(DATA RECORDS)
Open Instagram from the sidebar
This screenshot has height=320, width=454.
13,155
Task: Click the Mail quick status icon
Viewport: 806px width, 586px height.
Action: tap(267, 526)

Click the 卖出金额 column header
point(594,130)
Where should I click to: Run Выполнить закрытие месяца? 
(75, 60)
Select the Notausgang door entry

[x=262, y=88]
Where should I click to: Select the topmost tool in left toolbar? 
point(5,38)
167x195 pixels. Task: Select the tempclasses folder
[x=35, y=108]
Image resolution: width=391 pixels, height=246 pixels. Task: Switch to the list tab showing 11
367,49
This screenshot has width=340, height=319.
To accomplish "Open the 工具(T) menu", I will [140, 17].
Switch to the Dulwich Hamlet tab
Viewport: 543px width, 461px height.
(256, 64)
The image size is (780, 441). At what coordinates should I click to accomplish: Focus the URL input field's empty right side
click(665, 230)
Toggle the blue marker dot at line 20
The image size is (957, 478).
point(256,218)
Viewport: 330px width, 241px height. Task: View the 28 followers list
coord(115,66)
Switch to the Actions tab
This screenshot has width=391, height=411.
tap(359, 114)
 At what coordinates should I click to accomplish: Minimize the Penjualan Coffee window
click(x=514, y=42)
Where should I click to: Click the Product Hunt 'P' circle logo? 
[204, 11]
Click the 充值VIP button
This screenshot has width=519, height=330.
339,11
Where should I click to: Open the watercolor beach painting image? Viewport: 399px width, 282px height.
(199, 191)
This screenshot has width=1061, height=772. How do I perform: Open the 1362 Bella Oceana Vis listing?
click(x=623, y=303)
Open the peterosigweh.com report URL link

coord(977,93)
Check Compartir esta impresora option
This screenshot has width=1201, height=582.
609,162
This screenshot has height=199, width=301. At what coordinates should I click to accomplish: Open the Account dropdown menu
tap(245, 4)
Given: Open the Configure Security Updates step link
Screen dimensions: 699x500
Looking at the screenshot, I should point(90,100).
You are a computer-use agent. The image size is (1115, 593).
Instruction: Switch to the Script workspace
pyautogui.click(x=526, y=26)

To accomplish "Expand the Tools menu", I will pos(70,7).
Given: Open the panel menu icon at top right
(End DATA RECORDS)
● WHAT THE TASK ASKS: Give back exactly the lines starting at the one with "You are a computer-use" and running to the end of the listing. Include both ends.

● OUTPUT FOR THIS EXERCISE:
You are a computer-use agent. The image size is (1115, 593).
Instruction: Switch to the Script workspace
pyautogui.click(x=526, y=26)

To accomplish "Expand the Tools menu", I will pos(70,7).
Given: Open the panel menu icon at top right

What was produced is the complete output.